The challenge for both would-be candidates to win over black voters—among others—would get trickier if Senator Kamala Harris of California or Senator Cory Booker of New Jersey also enters the race.

Sanders’s team sees Booker as an especially potent threat. According to two sources familiar with the senator’s thinking, Sanders himself sees Booker as more naturally talented than Harris and someone who’s shown he can dazzle an audience with soaring, Obamalike rhetoric. “Booker could cut through in Iowa because he’s a good speaker and the base likes that,” says the Sanders adviser. “If he can score early and get to the South, then he’s off to the races.”

Sanders has mused aloud privately with aides about what they can do to recapture the magic of his 2016 experience. Having accumulated significant power inside the party since the election, neither he nor Warren is a completely new face and won’t be seen as an insurgent—an advantage that Sanders had when he went up against Clinton.

That may help explain why Team Bernie isn’t shy about wanting a big field—to them, the more folks fighting over the so-called establishment flank, the merrier. It could help distinguish Sanders from the rest of the Democratic pack. “I think a big primary would be helpful,” says Jeff Weaver, Sanders’s 2016 campaign manager. “It’s important for a party to have a vigorous and civilized primary debate because it excites people.”

At this moment in the dead of summer, Sanders and Warren have nothing but effusive praise for each other in public, and their aides say the admiration is real. Sanders has called Warren his “favorite senator” and one Sanders aide I spoke with went as far as to say “he loves her” and finds her “brilliant and inspiring.”

Both senators have reelection races at home this year, against largely nominal opponents, but they both appear to be laying the groundwork for future campaigns. Sanders is largely ignoring his challenger, and instead sticking to a bracing national schedule to stump for a fleet of progressive candidates and causes. Warren, on the other hand, is building a Massachusetts-based machine—hiring upwards of 70 staffers, attracting more than 1 million donors, and holding more than $15 million in cash on hand. The campaign seems designed to test-drive tactics, crowd building, and voter modeling, giving Warren the political muscle for a national run.

Sometime after the midterms, allies of both senators expect the duo to sit down together and chat about their next moves. They’ll do the appropriate mulling and participate in the time-honored tradition of consulting family members over the holidays.

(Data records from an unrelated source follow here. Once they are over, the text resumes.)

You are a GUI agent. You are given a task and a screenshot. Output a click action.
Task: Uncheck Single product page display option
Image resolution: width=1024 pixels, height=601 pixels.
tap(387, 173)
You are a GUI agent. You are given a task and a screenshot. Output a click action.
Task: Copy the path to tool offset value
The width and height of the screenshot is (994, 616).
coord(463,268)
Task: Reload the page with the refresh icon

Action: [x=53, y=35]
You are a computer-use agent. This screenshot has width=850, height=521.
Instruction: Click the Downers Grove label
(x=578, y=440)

But, “his decision is an audience of one: Elizabeth Warren,” the Sanders adviser says bluntly. No matter his appetite for running, he’s conscious of her potency. “They have to sit down and figure out who’s going,” the adviser added.

Don’t expect either of them to wait very long to make the decision.

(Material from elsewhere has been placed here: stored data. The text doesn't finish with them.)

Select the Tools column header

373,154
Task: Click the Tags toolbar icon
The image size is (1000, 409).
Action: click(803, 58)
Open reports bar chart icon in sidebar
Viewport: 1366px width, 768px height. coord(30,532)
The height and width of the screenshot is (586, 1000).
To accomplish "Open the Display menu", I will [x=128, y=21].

Last time around, Sanders’s team instructed him that the quicker he moved, the faster he would stomp out the Draft Warren movement. Now they are urging an even earlier entry, “to cut off the lure to get her in.” The message to Sanders from one aide, “Be in the race by early 2019.”

For Warren, it’s not about money—she’ll have it. It’s not a question of core beliefs or message—she’s got them both. The women’s vote has never been hungrier. She’s positioned to swoop it up.

As her team strategizes about the future, the single greatest question they’ll confront is actually quite simple: How badly does she want to be president?